__Instructions__:
1. Decide whether each statement agrees with the article on HIV education among Zambian youth. For each, answer yes or no and quote the deciding words of the article exactly. (a) The study involved 250 Zambian street youth. (b) Most of the street youth in the sample were attending school full time. (c) A majority of the youth believed that bathing daily lowers the risk of contracting HIV.
2. Write the next part of the article on HIV education among Zambian youth, picking up after its final sentence.

---------- Document section

Study finds HIV education challenges with Zambian youth

· 3 min read

Study finds HIV education challenges with Zambian youth

Zambian youths spend time in the streets of Lusaka, Zambia, in 2014.
Francis Phiri
Zambian youths spend time in the streets of Lusaka, Zambia, in 2014.

In 2014, the Joint United Nations Program on HIV/AIDS estimated 36.9 million people were living with HIV – more than 26 million in Africa. A vast majority of those are in Sub-Saharan Africa, with teens and young adults making up a plurality of new infections.

Now, research from Nebraska researchers and partners in Zambia highlights the misconceptions and risk factors among those youth that may help drive the epidemic, and suggests that continued education about the immunodeficiency virus that can lead to AIDS is needed.

University of Nebraska-Lincoln sociology professor Kimberly Tyler led a study of 250 Zambian street youth – children who spend their days working on the streets – to learn what they knew about HIV/AIDS and what risk factors were most likely to lead to infection. Zambia, in southwest Africa, has an estimated 1.2 million people living with HIV, and about 12,000 children are infected each year.

“In many ways, these street youths are very similar to U.S. homeless youth in their rates of high-risk behaviors such as substance abuse and sexual risk-taking, but Zambian street youth are at a much higher risk for HIV infection because the adult HIV rate is so much higher so the risk pool is larger,” Tyler, who has studied homeless youth throughout her career, said.

“To go to school there, you must have a uniform. Many families cannot afford uniforms and the required supplies. Thus, only about one-third of street youth in our sample were currently attending school full time.”

The study revealed that many false beliefs exist about the virus’ transmission. For example, 38 percent did not know that HIV could be transmitted from a mother to her unborn baby; 17 percent were not aware that the virus is carried in the blood and bodily fluids and that symptoms show up later; and 70 percent believe that bathing daily decreases risk of contracting the virus.

“There are a lot of youths, still, that don’t understand how HIV can be transmitted,” Tyler said. “This shows that more education is warranted.”

--------------------
---------- Data under study

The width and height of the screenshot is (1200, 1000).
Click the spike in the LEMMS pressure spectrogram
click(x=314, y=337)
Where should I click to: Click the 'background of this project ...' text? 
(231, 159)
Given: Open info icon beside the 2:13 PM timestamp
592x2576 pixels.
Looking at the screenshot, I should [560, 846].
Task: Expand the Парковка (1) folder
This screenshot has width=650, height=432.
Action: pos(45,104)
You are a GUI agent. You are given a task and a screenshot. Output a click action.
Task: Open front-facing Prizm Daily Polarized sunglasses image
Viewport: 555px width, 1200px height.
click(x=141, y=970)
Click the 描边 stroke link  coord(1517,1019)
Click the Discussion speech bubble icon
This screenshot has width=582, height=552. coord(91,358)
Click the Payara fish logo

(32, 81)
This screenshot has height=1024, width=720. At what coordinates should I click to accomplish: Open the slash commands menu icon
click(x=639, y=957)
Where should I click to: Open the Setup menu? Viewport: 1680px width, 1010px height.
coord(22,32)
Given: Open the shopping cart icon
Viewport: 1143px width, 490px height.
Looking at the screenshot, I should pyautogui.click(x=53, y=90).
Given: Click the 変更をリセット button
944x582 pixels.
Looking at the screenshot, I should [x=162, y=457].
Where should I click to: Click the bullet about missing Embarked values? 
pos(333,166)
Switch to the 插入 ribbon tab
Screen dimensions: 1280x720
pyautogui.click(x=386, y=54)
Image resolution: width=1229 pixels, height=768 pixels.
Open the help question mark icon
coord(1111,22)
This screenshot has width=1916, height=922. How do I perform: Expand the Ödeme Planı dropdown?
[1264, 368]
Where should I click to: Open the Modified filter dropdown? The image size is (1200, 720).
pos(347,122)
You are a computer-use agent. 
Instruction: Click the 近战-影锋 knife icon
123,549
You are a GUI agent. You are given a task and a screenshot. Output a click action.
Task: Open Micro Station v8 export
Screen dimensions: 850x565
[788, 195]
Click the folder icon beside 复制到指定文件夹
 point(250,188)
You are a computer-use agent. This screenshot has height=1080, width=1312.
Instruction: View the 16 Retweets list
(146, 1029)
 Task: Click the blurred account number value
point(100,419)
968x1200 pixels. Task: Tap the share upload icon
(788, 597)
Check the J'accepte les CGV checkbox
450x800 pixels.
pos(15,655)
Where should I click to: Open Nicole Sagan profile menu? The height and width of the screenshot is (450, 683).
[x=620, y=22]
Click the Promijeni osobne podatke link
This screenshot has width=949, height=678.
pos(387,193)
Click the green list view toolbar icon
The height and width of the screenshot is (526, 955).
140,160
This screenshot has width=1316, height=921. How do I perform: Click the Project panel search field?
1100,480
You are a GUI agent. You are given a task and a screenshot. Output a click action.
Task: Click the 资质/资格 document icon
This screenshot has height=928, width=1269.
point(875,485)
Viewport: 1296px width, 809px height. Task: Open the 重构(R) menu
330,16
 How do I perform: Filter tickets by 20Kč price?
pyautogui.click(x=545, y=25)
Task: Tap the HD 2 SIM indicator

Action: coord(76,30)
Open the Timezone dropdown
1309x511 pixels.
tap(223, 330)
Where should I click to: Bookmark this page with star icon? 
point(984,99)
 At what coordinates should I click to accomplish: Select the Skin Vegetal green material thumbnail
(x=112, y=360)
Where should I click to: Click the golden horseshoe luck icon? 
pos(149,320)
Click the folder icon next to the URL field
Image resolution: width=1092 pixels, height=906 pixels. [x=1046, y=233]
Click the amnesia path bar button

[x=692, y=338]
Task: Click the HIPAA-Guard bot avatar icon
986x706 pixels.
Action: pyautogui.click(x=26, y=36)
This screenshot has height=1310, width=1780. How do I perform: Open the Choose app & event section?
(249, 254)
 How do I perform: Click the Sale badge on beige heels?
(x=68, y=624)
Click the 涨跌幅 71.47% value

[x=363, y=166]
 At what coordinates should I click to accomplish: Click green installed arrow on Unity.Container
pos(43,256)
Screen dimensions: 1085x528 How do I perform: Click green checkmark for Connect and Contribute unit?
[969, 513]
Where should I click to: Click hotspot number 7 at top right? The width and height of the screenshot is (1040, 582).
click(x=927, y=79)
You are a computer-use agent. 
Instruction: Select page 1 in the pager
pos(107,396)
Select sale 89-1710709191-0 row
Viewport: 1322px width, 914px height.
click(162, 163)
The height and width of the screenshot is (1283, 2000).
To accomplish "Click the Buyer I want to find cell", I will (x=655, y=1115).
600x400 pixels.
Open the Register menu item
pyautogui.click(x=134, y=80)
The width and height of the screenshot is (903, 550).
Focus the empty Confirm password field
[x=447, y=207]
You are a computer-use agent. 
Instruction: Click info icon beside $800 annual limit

--------------------

__List of answers__:
1.
(a) Yes: "Kimberly Tyler led a study of 250 Zambian street youth"
(b) No: "only about one-third of street youth in our sample were currently attending school full time."
(c) Yes: "70 percent believe that bathing daily decreases risk of contracting the virus."

2.
The study also found three risk factors that significantly raised the HIV infection rate: Those that were homeless were three times more likely to be HIV positive, and children who reported parental drug use problems were more than four and a half times more likely to be HIV positive. Youth who binge drank in the past 30 days were twice as likely to be HIV positive compared to those who did not binge drink. The overall infection rate of the research sample was just over 6 percent, although Tyler said that rate is low compared to other estimates.

“Women generally are more vulnerable to HIV and tend to have higher rates compared to men. Because our sample had a very small number of females, this may have contributed to the lower infection rate that we found compared to other studies,” Tyler said.

Tyler said she and her co-authors are eager to continue this line of research among African youth.

“Though we would expect a lot of research to be going on in this region because they have such high rates and Zambia has one of the highest, there really wasn’t that much, especially with actual testing to establish HIV rate.”

The article, “Risk Factors for HIV Among Zambian Street Youth,” was published in the Journal of HIV/AIDS & Social Services.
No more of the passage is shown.